ESA’s Planck satellite has found no new evidence for the puzzling cosmic anomalies that appeared in its temperature map of the Universe. The latest study does not rule out the potential relevance of the anomalies but they do mean astronomers must work even harder to understand the origin of these puzzling features.
Planck’s latest results come from an analysis of the polarisation of the Cosmic Microwave Background (CMB) radiation – the most ancient light in cosmic history, released when the Universe was just 380 000 years old.
The satellite’s initial analysis, which was made public in 2013, concentrated on the temperature of this radiation across the sky. This allows astronomers to investigate the origin and evolution of the cosmos. While it mostly confirmed the standard picture of how our Universe evolves, Planck’s first map also revealed a number of anomalies that are difficult to explain within the standard model of cosmology.
The anomalies are faint features on the sky that appear at large angular scales. They are definitely not artefacts produced by the behaviour of the satellite or the data processing, but they are faint enough that they could be statistical flukes – fluctuations which are extremely rare but not entirely ruled out by the standard model.
Alternatively, the anomalies might be a sign of ‘new physics’, the term used for as-yet unrecognised natural processes that would extend the known laws of physics.
The history of the Universe
To further probe the nature of the anomalies, the Planck team looked at the polarisation of the CMB, which was revealed after a painstaking analysis of the multi-frequency data designed to eliminate foreground sources of microwave emission, including gas and dust in our own Milky Way galaxy.

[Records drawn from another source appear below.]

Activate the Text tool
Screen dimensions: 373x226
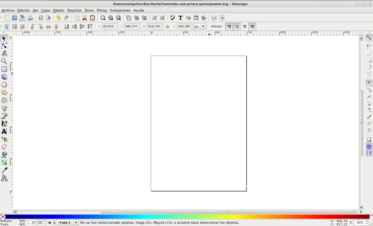[4, 131]
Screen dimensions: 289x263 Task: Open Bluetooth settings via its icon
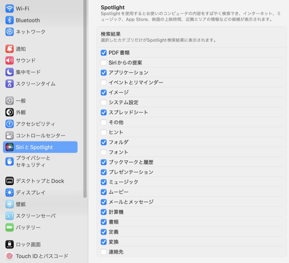(x=10, y=20)
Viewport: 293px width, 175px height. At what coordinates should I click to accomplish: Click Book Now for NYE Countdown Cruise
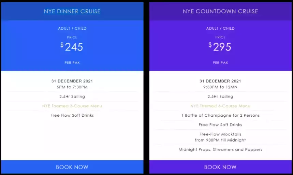click(x=220, y=167)
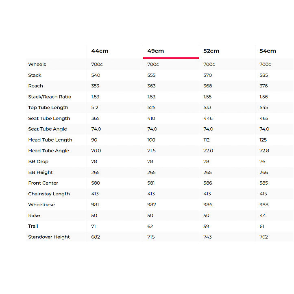Image resolution: width=294 pixels, height=294 pixels.
Task: Click the BB Drop row label
Action: pos(38,161)
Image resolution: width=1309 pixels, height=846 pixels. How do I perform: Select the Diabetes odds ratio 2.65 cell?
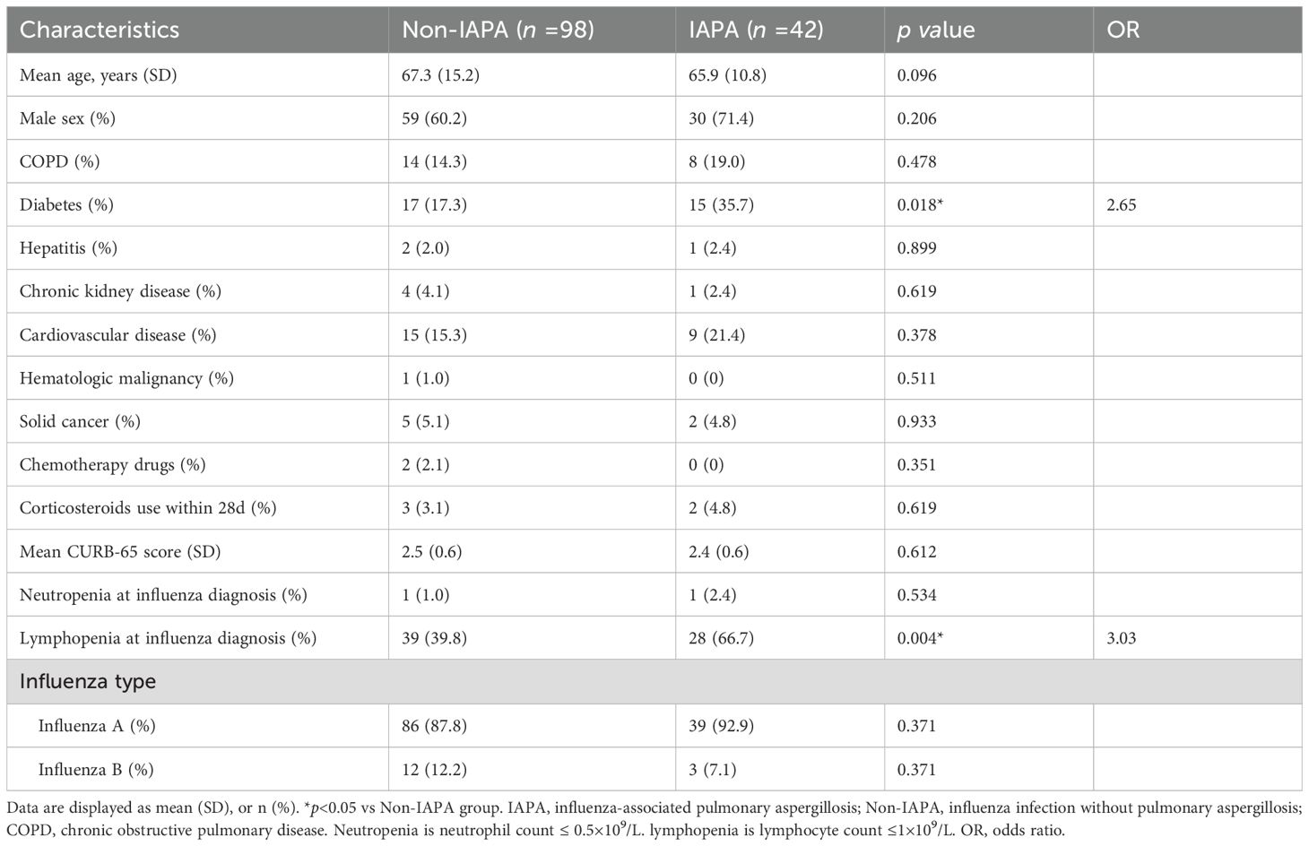coord(1121,205)
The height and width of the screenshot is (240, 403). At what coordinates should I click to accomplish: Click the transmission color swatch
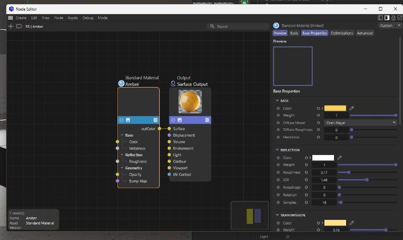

This signal is the best measurement to date of the so-called CMB polarisation E-modes, and dates back to the time when the first atoms formed in the Universe and the CMB was released. It is produced by the way light scattered off electron particles just before the electrons were gathered into hydrogen atoms.
Polarisation provides an almost independent view of the CMB, so if the anomalies were also to show up there, this would increase astronomers’ confidence that they could be caused by new physics rather than being statistical flukes.
While Planck was not originally designed to focus on polarisation, its observations have been used to create the most accurate all-sky maps of the CMB polarisation to date. These were published in 2018, greatly improving the quality of Planck’s first polarisation maps, released in 2015.
The CMB polarisation on large angular scales
When the Planck team looked at this data, they saw no obvious sign of the anomalies. At best, the analysis, published today in Astronomy and Astrophysics, revealed some weak hints that some of the anomalies may be present.
“Planck’s polarisation measurements are fantastic,” says Jan Tauber, ESA Planck project scientist. “Yet in spite of the great data we have, we don’t see any significant traces of anomalies.”